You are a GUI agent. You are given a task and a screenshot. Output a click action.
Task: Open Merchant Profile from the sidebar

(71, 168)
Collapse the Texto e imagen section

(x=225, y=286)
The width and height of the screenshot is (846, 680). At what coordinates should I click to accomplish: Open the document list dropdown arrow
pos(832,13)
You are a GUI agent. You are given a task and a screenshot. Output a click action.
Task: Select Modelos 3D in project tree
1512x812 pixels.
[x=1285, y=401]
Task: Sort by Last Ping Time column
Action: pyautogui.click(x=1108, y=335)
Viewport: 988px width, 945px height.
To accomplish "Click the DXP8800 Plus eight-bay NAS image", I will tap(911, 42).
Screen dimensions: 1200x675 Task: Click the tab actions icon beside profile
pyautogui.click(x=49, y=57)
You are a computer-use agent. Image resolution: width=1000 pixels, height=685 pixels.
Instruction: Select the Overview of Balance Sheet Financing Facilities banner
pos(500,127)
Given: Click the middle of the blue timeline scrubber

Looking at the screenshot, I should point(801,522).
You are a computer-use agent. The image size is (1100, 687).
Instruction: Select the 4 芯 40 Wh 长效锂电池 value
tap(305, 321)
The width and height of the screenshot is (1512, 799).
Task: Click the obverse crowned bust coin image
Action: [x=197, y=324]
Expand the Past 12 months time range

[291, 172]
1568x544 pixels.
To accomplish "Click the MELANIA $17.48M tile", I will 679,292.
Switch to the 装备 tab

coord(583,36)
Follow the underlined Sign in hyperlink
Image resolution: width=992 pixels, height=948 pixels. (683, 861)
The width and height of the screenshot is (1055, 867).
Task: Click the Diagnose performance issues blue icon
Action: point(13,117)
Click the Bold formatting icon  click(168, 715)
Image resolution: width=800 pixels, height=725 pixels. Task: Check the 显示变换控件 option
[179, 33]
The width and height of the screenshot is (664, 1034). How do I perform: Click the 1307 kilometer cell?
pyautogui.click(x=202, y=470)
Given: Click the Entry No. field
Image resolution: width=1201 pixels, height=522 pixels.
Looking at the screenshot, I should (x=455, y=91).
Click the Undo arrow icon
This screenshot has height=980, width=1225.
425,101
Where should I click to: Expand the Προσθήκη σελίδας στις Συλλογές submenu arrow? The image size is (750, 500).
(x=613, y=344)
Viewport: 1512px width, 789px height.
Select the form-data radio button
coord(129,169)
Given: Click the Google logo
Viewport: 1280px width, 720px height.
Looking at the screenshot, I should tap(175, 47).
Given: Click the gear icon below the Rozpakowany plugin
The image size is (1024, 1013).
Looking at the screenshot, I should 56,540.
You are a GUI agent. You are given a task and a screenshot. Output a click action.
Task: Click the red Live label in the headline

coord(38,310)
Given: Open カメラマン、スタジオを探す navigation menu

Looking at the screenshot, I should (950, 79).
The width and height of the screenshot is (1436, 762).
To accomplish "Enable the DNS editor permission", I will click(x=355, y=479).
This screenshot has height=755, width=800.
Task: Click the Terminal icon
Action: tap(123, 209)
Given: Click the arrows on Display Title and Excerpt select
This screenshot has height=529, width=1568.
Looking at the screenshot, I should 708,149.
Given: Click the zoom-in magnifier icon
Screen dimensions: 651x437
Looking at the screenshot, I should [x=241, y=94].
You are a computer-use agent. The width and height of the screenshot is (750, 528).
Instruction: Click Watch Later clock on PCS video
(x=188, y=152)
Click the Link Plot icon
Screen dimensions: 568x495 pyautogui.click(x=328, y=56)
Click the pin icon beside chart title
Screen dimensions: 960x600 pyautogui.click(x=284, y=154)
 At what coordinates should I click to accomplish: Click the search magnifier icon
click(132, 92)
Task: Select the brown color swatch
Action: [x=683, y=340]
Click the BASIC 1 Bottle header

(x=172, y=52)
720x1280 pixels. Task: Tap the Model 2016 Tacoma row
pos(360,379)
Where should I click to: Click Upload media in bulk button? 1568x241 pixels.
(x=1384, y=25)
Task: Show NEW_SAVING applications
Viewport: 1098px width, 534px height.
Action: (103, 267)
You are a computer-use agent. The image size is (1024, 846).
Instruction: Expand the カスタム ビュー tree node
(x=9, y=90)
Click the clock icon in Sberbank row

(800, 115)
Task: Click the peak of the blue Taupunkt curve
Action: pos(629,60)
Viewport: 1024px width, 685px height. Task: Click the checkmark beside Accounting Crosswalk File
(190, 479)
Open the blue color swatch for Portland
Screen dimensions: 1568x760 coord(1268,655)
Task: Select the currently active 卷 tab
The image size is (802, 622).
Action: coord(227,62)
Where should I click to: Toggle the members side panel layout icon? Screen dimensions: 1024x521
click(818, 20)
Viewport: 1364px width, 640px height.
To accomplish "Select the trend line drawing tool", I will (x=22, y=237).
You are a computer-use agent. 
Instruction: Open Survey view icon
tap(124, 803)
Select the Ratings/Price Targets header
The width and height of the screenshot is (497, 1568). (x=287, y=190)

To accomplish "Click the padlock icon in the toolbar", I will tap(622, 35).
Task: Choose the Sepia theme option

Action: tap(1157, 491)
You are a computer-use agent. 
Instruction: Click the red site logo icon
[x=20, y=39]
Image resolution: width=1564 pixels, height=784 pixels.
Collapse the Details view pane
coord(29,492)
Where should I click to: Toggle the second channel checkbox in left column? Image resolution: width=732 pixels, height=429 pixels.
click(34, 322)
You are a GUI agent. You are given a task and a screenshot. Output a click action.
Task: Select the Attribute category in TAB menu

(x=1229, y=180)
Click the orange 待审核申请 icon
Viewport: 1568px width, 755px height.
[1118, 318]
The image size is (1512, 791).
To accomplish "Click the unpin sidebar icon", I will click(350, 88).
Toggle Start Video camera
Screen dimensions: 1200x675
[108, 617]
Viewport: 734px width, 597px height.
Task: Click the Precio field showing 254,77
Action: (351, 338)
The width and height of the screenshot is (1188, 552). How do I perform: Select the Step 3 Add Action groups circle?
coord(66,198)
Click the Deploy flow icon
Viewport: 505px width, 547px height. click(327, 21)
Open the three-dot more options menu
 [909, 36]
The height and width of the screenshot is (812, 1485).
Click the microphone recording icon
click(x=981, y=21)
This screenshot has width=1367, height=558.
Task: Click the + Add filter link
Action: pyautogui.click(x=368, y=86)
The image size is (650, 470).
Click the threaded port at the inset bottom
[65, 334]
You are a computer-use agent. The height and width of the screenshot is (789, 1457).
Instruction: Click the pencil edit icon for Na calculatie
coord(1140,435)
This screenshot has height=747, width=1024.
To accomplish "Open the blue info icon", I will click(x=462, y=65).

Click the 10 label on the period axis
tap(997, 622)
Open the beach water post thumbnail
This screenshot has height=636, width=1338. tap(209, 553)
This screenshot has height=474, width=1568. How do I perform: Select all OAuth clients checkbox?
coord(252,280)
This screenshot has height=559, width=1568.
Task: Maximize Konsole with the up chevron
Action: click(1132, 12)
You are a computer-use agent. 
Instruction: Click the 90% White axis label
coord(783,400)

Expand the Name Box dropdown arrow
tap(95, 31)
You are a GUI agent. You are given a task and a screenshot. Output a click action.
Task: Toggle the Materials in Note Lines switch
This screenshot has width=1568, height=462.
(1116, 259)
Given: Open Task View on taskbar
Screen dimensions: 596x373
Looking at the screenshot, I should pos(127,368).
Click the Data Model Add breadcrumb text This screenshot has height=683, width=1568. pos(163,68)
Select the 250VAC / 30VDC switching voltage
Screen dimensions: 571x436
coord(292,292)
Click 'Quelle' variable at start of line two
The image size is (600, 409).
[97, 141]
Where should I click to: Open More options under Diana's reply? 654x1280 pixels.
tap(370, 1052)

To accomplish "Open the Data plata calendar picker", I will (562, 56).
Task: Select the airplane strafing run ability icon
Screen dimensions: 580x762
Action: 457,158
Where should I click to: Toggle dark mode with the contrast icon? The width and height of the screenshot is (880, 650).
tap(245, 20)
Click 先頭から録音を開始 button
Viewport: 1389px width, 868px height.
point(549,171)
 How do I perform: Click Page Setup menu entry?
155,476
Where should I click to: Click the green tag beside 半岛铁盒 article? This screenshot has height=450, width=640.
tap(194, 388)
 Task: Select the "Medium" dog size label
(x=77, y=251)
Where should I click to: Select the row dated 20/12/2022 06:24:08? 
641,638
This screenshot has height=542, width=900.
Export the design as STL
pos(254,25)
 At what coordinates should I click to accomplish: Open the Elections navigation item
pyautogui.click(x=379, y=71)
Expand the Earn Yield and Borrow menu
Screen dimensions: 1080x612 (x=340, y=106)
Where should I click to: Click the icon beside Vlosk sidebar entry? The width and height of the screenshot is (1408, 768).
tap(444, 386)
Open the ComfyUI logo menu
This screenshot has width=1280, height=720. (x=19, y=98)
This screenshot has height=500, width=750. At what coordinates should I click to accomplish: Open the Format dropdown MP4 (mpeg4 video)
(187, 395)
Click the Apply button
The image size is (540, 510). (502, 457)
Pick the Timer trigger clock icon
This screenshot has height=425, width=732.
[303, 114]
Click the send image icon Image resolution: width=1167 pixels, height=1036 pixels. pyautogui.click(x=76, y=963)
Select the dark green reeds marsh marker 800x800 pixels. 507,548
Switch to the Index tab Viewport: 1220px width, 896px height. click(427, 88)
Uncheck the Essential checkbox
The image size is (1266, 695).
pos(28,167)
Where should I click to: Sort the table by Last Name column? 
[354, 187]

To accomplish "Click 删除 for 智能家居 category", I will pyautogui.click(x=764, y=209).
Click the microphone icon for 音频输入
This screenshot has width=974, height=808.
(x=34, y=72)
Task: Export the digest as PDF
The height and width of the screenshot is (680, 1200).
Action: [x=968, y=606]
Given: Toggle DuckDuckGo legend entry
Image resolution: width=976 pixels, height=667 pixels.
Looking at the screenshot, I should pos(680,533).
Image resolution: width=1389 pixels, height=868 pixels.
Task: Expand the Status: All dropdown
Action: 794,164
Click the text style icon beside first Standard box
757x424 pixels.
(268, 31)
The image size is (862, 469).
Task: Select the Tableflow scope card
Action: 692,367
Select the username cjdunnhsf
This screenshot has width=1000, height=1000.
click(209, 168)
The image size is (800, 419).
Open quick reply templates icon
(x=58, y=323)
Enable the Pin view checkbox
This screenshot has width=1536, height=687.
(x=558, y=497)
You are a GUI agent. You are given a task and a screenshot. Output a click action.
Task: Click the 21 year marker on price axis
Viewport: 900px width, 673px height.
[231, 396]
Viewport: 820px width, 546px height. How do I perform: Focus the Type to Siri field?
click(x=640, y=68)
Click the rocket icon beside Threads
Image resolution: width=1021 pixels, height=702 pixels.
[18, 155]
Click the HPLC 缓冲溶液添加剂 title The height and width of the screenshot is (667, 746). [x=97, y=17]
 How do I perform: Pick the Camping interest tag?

──────

#### [WHAT YOU NEED TO DO]
Reproduce every line of the material above that has the string "computer".

#### [FINISHED EXERCISE]
You are a computer-use agent. Image resolution: width=1000 pixels, height=685 pixels.
You are a computer-use agent. The image size is (1100, 687).
You are a computer-use agent. The width and height of the screenshot is (750, 528).
You are a computer-use agent. The image size is (1024, 846).
You are a computer-use agent. 
You are a computer-use agent. 
You are a computer-use agent. The height and width of the screenshot is (789, 1457).
You are a computer-use agent. 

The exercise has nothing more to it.